En el año de 1940 una epidemia, conocida como la peste, llega a Orán, lo que pondrá a prueba a sus ciudadanos, acostumbrados a trabajar enloquecidamente, a amar sin darse cuenta y a morir sin la paz necesaria. Una ciudad fea, aburrida y frenética, en la que la vida pasa sin ser realmente vivida.
De la reacción de los habitantes de Orán frente a la epidemia es de lo que se ocupa La Peste, de Albert Camus, que a través de personajes como Rioux, Tarrou, Paneloux o Ramberd, construye una parábola acerca de lo que somos capaces de hacer los seres humanos frente a situaciones que nos ponen al límite, al borde de la vida y la muerte, nuestra o de los seres que amamos.
Ante la peste, la ciudad debe aislarse, dejando a muchas familias separadas, mientras se ceba con quienes deben convivir en grandes grupos.
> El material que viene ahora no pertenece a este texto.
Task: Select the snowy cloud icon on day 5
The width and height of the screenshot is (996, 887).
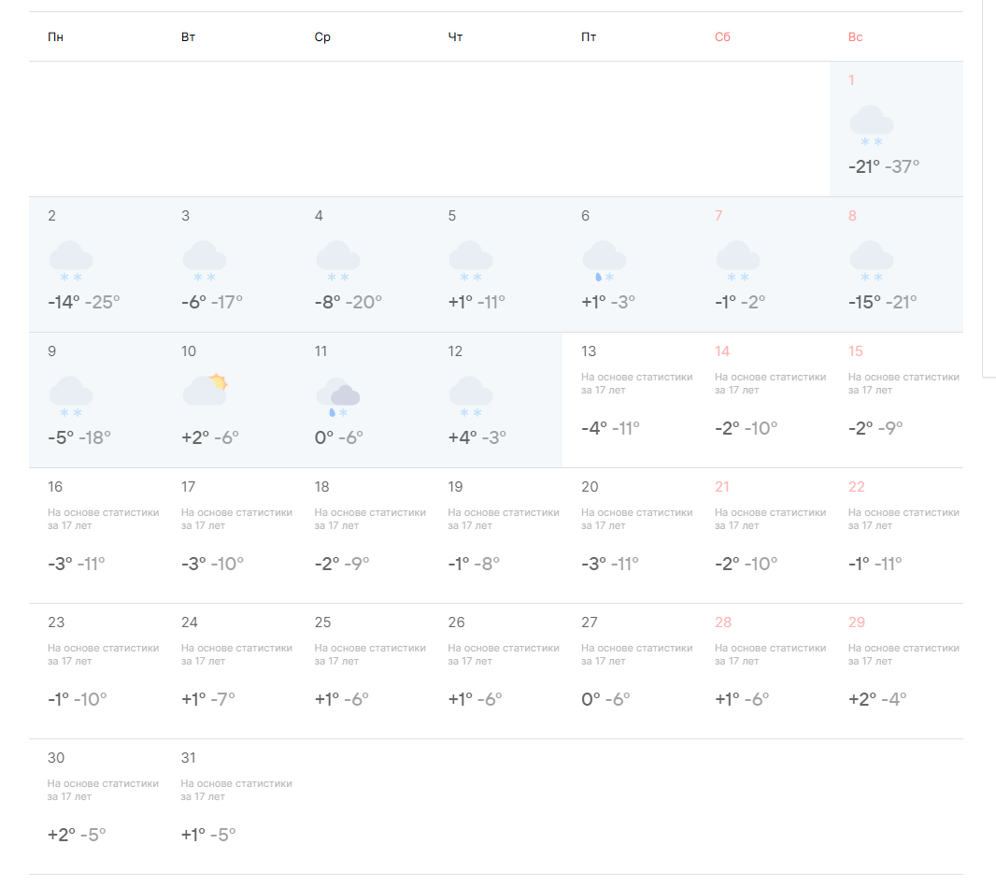Action: 470,261
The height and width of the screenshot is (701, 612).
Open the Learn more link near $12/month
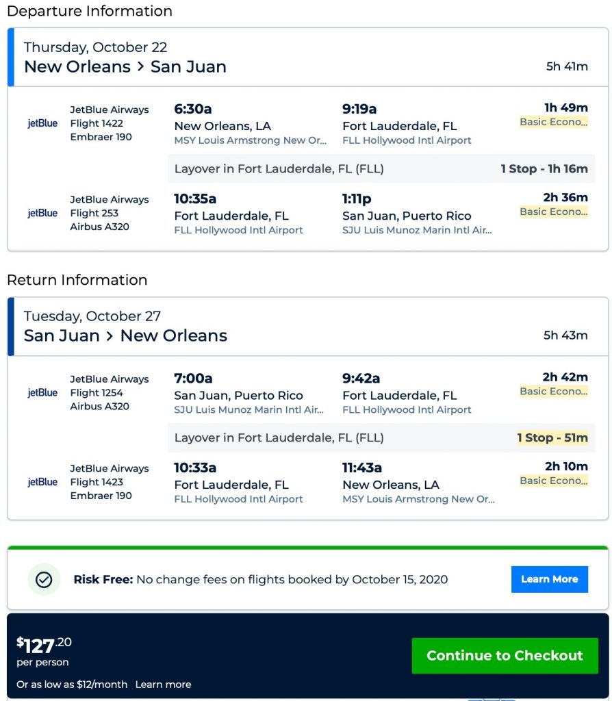coord(163,685)
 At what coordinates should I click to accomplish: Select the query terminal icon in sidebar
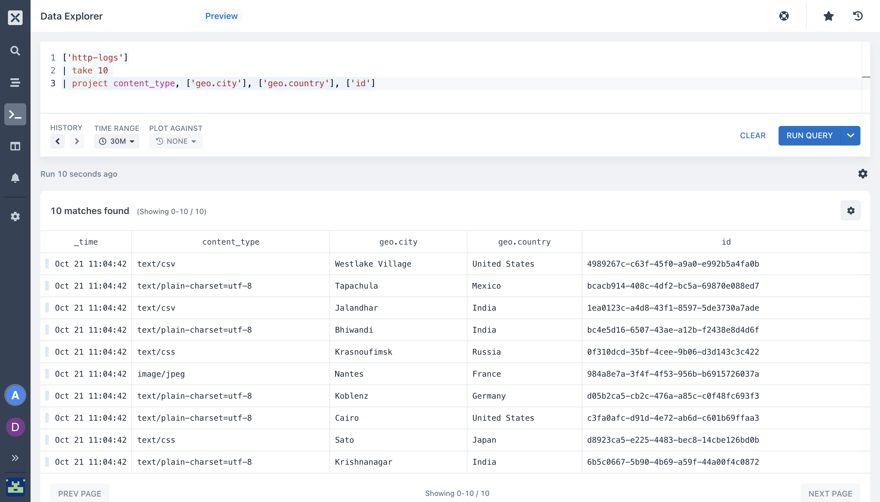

El comercio decae y la especulación aumenta, mientras los ciudadanos entran en la inactividad y la modorra. Muchos quieren escapar del encierro y otros alegan que la epidemia solo se cobrará las vidas de quienes no son “dignos del reino de Dios” (y que pronto descubren que creer en Dios no genera inmunidad). Hay quienes la minimizan, otros que la magnifican y unos cuantos que quieren aprovecharse de ella. ¿Y el principal enemigo? ¿Más que la misma peste? La desinformación, “todas las desgracias de los hombres provienen de no hablar claro” dice Camus.
Sin embargo, el espíritu humano brilla en la labor de los equipos sanitarios y quienes se les suman, no solo por la importancia de sus tareas, sino porque “ayudaron a nuestros conciudadanos a entrar en la peste más a fondo y los persuadieron en parte de que, puesto que la enfermedad estaba allí, había que hacer lo necesario para luchar contra ella. Al convertirse la peste en el deber de unos cuantos se la llegó a ver realmente como lo que era, esto es, cosa de todos.”
Nuestra peste, la del coronavirus, también nos está mostrando las caras de la naturaleza humana. Mientras los equipos sanitarios arriesgan su vida a diario y los científicos luchan contra el reloj para encontrar una cura, la gente se muestra como lo que es, unos, solidarios y colaboradores; otros, egoístas e indisciplinados, poniendo en riesgo a los demás, como aquellos que no se cuidan o los que obligan a seguir asistiendo a sus trabajadores, aun cuando su trabajo pueda hacerse desde casa, por ejemplo. O esos otros que, aún ante la crisis, son incapaces de dar una mano a quien lo necesite. Quizá ellos sean la verdadera peste.
Al final, la peste pasa y el espíritu humano se impone y “se aprende, en medio de las plagas, que hay en los hombres más cosas dignas de admiración que de desprecio”. Ojalá entendamos que esta peste que ahora nos azota, es cosa de todos, y que estemos a la altura para arrimar el hombro y combatirla.